RealNetworks acquires Slingo for $15.6m, announces $100k social ‘sweepstakes’

realnetworks-slingo-gamehouseSeattle-based RealNetworks, the company behind the RealPlayer streaming media technology, has paid $15.6m to acquire social casino developer Slingo Inc. RealNetworks founder/interim CEO Rob Glaser, who announced the deal on Wednesday at the Casual Connect conference in San Francisco, said his company was already “hard at work creating even more compelling new versions of Slingo for Facebook, iPhone, iPad and Android.” Slingo CEO Rich Roberts claimed to be “thrilled to be joining RealNetworks’ GameHouse division,” which he said would help take the popular slots/bingo hybrid game “to the next level.”

RealNetworks also announced that its GameHouse Casino offshoot would begin offering a monthly $100k ‘sweepstakes’ starting Aug. 1. GameHouse’s 50m players will be given the opportunity to win a ‘Golden Ticket’ via slots, blackjack, roulette and video poker play, and said ticket gains them entry into the Golden Dreams Sweepstakes draw. The social gaming sweepstakes tie-in isn’t new: a year ago, Idle Games’ Fresh Deck Poker was offering “sweepstakes-like tournaments” while waiting for the real-money gambling train to pull into the station.

Glaser says the company made a decision nine months ago not to pursue real-money gaming in the US, because it’s simply “not going to become a mainstream thing anytime soon.” Glaser equated changing public policy with “swimming through molasses. You can get there, but it’s really slow.” In the meantime, a detailed study of the law books has determined that the sweepstakes gambit is legal in 31 states and the District of Columbia, which Glaser says covers about 70% of GameHouse’s user base.

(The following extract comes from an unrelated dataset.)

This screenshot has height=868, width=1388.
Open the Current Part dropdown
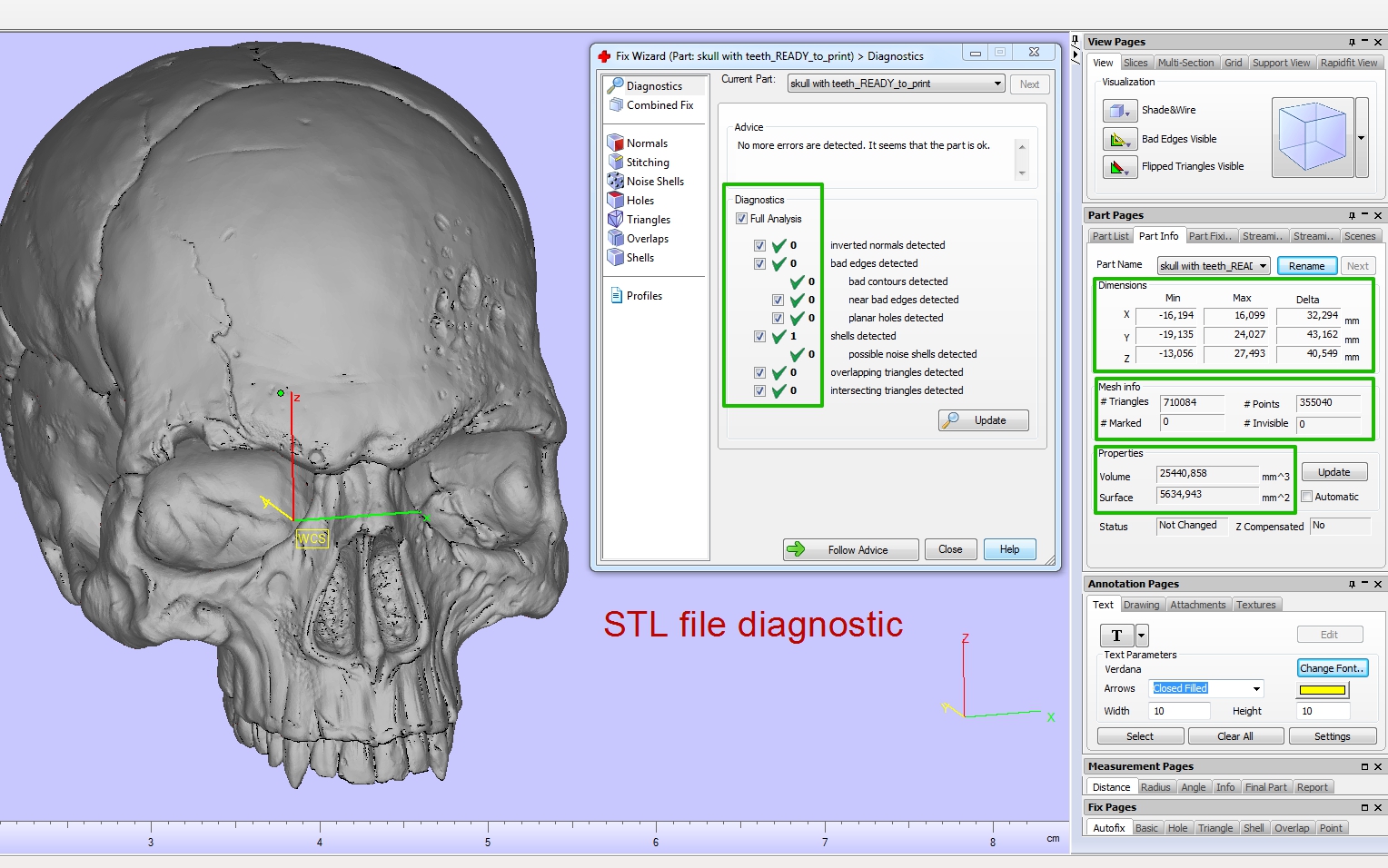[x=997, y=84]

Glaser told Bloomberg TV that so long as you “follow the cookbook” of state and federal laws, the sweepstakes plan was legit. GameHouse also offers an “alternative means of entry” similar to the ‘no purchase necessary’ requirements of traditional sweepstakes offerings. RealNetwork’s social gaming division has yet to turn a profit in its year-long history, losing $1.7m on revenue of $13.9m in Q1 2013. But Glaser says the new products will “individually and together reignite the company and revitalize the company and turn us back into a growth business.”